SL: So the Olmstead decision was a Supreme Court decision that interpreted the Americans with Disabilities Act as establishing a right for people to live in the community, basically. The COVID relief that has happened so far hasn’t reflected that. There hasn’t been even remotely adequate funding and sometimes no funding at all for home care services and for day services and just a lot of the things that disabled people and seniors need to stay at home and to live. Part of it has to do with the fact that it’s not a hot button, cultural, political issue. You don’t really have either political party really going to bat for people who are this marginalized, which is really frustrating.

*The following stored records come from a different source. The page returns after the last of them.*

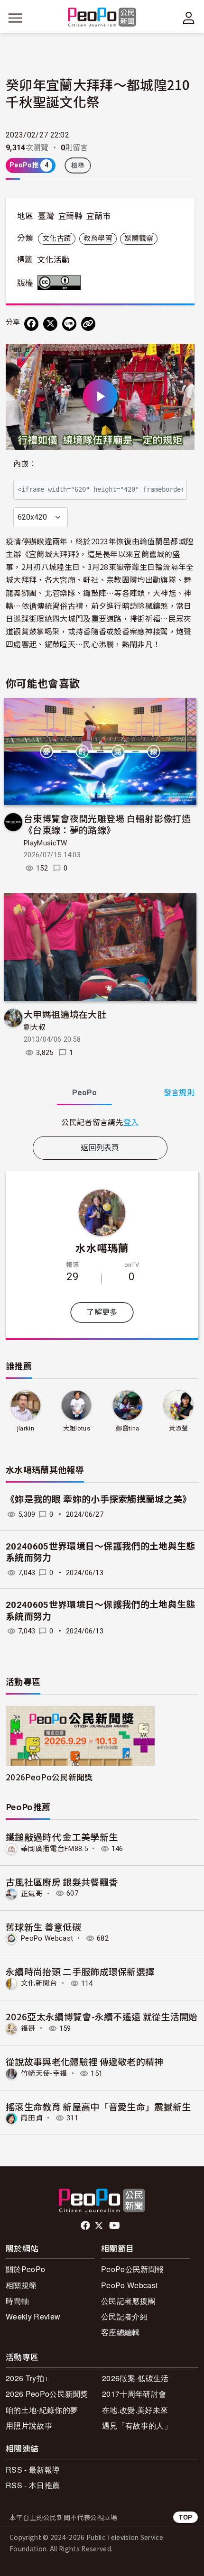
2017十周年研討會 (134, 2393)
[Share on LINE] (69, 324)
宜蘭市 (98, 216)
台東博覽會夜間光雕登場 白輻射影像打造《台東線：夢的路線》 (107, 824)
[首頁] (102, 17)
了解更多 (101, 1312)
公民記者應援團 (128, 2300)
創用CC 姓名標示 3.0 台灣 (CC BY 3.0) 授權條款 (61, 282)
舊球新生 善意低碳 (43, 1926)
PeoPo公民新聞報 (132, 2269)
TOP (185, 2516)
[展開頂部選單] (188, 18)
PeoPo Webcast (47, 1938)
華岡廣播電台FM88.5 (54, 1848)
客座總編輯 (120, 2332)
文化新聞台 (39, 1983)
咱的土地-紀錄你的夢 (42, 2409)
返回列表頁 (100, 1147)
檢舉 (78, 165)
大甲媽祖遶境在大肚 (65, 1014)
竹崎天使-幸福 (44, 2073)
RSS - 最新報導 (33, 2469)
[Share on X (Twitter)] (50, 324)
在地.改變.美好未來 (135, 2409)
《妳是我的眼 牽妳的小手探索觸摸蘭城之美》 (99, 1499)
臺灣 (46, 216)
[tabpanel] (100, 1122)
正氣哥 (32, 1893)
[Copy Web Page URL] (88, 324)
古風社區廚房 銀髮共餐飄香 (62, 1881)
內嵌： (25, 463)
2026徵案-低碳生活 (135, 2378)
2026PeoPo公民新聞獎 (49, 1777)
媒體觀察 (138, 238)
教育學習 (97, 238)
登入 (131, 1122)
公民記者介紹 (124, 2316)
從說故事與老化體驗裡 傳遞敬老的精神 (85, 2061)
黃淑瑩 (178, 1428)
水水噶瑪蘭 (102, 1247)
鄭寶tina (127, 1428)
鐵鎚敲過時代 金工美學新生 (62, 1836)
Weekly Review (33, 2316)
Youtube (115, 2225)
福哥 (28, 2028)
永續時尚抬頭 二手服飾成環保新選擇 (80, 1971)
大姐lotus (76, 1428)
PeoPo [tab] (84, 1092)
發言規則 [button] (179, 1092)
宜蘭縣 (70, 216)
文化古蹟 (56, 238)
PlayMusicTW (45, 843)
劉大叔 (35, 1027)
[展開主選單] (15, 18)
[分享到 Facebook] (31, 324)
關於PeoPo (25, 2269)
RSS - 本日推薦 (33, 2485)
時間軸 (17, 2300)
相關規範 (21, 2285)
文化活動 (53, 260)
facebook (86, 2225)
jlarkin (25, 1428)
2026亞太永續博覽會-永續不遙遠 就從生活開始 (102, 2016)
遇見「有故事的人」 (137, 2425)
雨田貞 (32, 2118)
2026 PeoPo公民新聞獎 (47, 2393)
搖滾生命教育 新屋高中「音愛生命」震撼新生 (98, 2106)
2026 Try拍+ (27, 2378)
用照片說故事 (29, 2425)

SC-F: Do you see any sort of hope on the horizon, any movement, any push that you’re hoping could change things?
SL: Yeah. Firstly, a lot of disability advocates that I know are basically not sleeping right now; they’re just on the Hill all the time trying to get politicians to understand that they need to fund home care services, but a lot of it’s been going on for years. One of the primary issues with home care is that direct support professionals who work in the home are paid really poorly so the turnover rate is just enormous. Two out of three people quit within a couple of years. So I want more people to talk about this and maybe that’ll make politicians listen. I have to be a little bit optimistic otherwise I wouldn’t bother writing about it. We just don’t have the political will. And so I think that we can get there, but we’re just not there yet.